Project name: Climate change and the environment determinants of violence and mental distress in fragile contexts: Ethiopia, Myanmar and Nepal
This project builds on two previous ESRC projects that identify well-being, mental fragility and violence as critical negative impacts that are related with environment pressures associated with climate change. These include Narratives of violence: the impact of internal displacement on violence against women in Nepal and Myanmar (shortened to Narratives of Violence) which investigated the issue of gender-based violence in Myanmar and Nepal that occurs at times of flooding, and the Water Security in Ethiopia and the Emotional-response of Pastoralists [WEEP] project that examined the consequences of drought and severe water insecurity on the emotional wellbeing and mental fragility of pastoralist populations in Ethiopia.
Developing a strategy to synthesise the learnings from these projects will be mutually beneficial from an evidence-development perspective. It will enable the research teams to accumulate a critical mass of evidence on how and why climate induced changes in water availability shape incidences of violence and mental distress in contexts that are already fragile. Based on DFID’s assessment of State Fragility, Myanmar is considered a High Fragility State whilst Ethiopia and Nepal are Low Fragility States (DFID, 2018).

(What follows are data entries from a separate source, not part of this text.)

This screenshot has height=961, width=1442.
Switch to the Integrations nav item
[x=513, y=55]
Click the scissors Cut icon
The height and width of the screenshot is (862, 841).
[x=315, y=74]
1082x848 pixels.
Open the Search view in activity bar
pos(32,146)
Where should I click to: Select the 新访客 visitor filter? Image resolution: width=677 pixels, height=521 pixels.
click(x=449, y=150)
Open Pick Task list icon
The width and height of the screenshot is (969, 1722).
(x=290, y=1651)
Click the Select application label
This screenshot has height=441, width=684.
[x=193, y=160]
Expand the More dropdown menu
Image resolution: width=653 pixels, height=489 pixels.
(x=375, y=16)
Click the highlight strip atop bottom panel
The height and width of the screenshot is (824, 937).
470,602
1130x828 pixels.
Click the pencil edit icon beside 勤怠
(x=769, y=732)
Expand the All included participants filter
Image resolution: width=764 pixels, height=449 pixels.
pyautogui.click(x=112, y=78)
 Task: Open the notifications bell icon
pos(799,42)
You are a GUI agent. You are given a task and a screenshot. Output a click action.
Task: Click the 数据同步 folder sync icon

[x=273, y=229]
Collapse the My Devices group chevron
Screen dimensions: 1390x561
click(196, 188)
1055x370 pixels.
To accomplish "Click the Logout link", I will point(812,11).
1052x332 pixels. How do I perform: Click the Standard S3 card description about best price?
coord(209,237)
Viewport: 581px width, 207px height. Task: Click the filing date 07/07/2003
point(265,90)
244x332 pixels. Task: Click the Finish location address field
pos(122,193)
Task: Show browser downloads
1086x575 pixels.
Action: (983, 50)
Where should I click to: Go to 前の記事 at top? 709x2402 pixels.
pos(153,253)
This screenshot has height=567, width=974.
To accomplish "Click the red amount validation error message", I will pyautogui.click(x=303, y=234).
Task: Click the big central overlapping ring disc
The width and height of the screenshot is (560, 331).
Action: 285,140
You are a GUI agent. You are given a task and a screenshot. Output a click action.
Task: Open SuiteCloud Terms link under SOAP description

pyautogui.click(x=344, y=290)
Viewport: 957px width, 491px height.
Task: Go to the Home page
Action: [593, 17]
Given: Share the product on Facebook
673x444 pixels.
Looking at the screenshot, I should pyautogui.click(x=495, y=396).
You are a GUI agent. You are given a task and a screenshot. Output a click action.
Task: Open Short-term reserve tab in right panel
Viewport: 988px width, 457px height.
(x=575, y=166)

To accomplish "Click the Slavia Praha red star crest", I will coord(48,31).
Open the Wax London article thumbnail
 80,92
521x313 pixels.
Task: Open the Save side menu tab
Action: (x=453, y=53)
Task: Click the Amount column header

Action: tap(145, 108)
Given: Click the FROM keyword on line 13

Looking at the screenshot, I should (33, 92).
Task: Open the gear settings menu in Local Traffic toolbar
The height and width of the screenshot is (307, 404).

All contexts offer significant opportunity to examine whether generalisable mechanisms are apparent across the cases which will support further theorising and practical recommendations. Bringing together the projects also provides the opportunity to co-curate a powerful impact strategy that addresses the intersection between key development agendas on climate change (specifically water security), gender, violence and mental fragility.
The long-term goal will be to develop a theoretical framework that forms the basis of an early warning system for governments and other agencies to anticipate and respond to spikes in violence and mental distress at times of climate stress.